The coronavirus’ impact on women’s health goes far beyond the number of COVID-19 cases. Throughout the pandemic, we found women reported higher levels of depression and anxiety, while also having less access to health care.

COVID-19’s impact on women’s health
Indicator Men Women
% of people experiencing anxiety or depression 34.0% 42.0%
% of people with delayed or no access to health care 36.8% 43.7%
COVID-19 cases per 100K (since November 2020) 177.8 205.7

Frontline essentials

From nurses and child care providers to grocery store clerks and pharmacy technicians, women make up a majority (in some cases a vast majority) of essential workers.


Despite their proportionally larger role in the essential workforce, women are being paid less. According to the Bureau of Labor Statistics, women make nearly 20% less than men. In real dollars, that's roughly $195 a week, or $10,157 a year, less.

For many women, the issues highlighted above sound all too familiar. For too long, women have struggled with unequal representation, unequal pay and unequal opportunity, the ongoing pandemic only accelerated and exposed those issues even more.
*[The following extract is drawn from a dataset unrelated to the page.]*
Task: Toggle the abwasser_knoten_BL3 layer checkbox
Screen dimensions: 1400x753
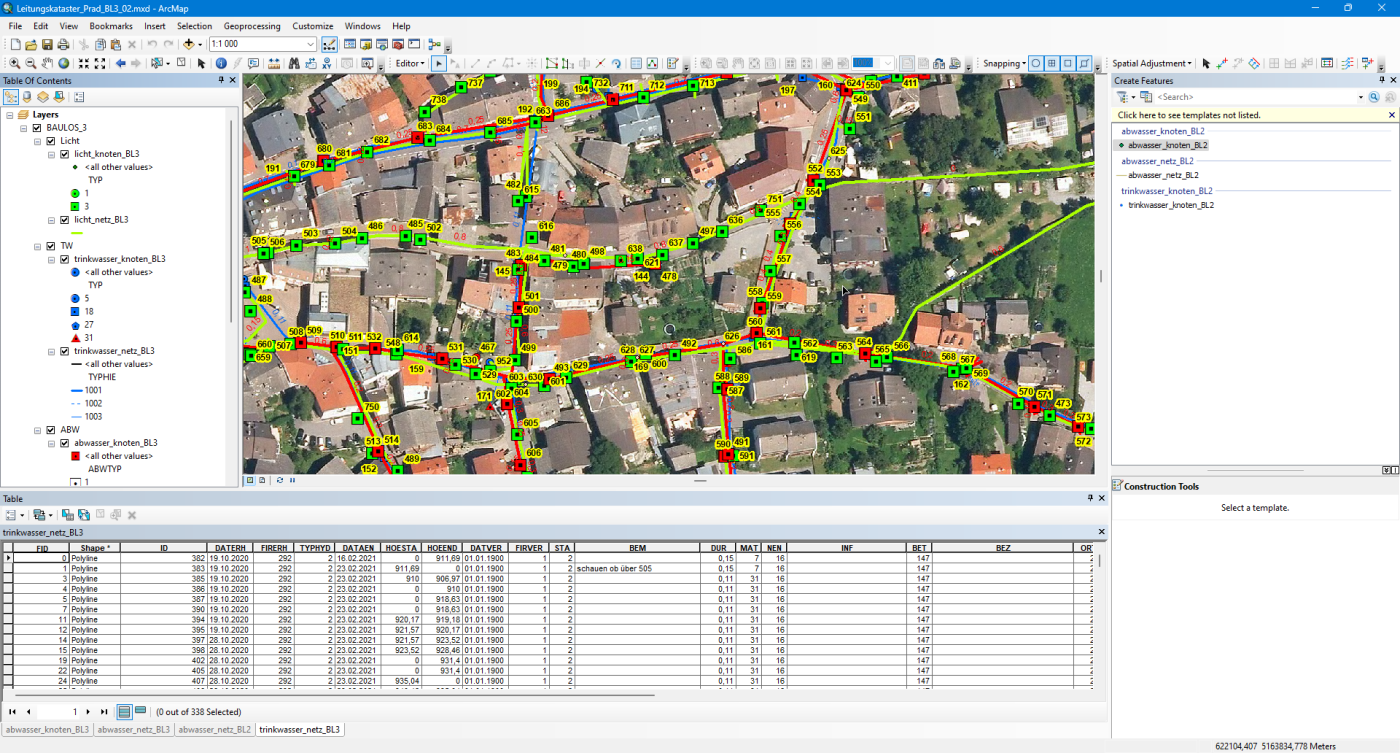Action: [65, 442]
Women of color, especially, have lost more jobs and struggled to find health care while also working on the frontlines of this dangerous disease.
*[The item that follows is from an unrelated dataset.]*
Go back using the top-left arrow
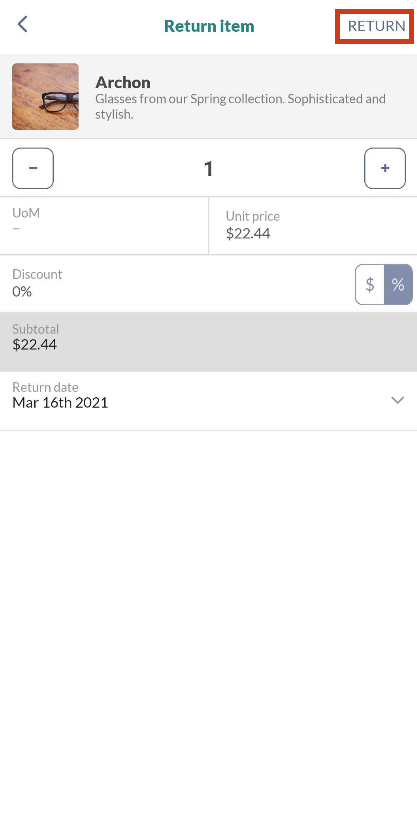Image resolution: width=417 pixels, height=823 pixels. [22, 24]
Nearly 77% of all health care workers are women. Nationwide, 27 million women are frontline or essential workers — that’s 64% of all workers. The burden of the COVID-19 outbreak has not been felt equally. We must keep this in mind if we want to truly recover. Because the issues many women faced before the pandemic have only become more dire to address.


QuoteWizard’s team of analysts evaluated eight data sets to represent the unequal toll the coronavirus pandemic has taken on women compared to men.

The first source on the unemployment rate was compiled from the U.S. Bureau of Labor Statistics from March 2020 to February 2021. It represents the unemployment gap between women and men month to month throughout the pandemic.

The second source includes women’s share of state unemployment insurance claims compiled from the Institute for Women's Policy Research. This dataset offered insight into the percentage of unemployment insurance claims as a relative rate compared to men in September 2020.

The third source we evaluated was the National Women’s Law Center, which provided an analysis for the number of Asian women currently unemployed compared to February 2020.

Fourth, we analyzed the U.S. Census to find the percentage of people not working due to COVID-19-related child care issues (summer 2020).

The fifth table we analyzed was the National Center for Health Statistics (NCHS) and Census Bureau Household Pulse Survey on COVID-19’s Impact on Women’s Health. This dataset was segmented into three categories, anxiety and depression, reduced access to health care and COVID-19 case rates.

The pie chart on frontline workers was sourced from the Center for Economic and Policy Research. This depicts the percentage of women in various frontline worker industries compared to men.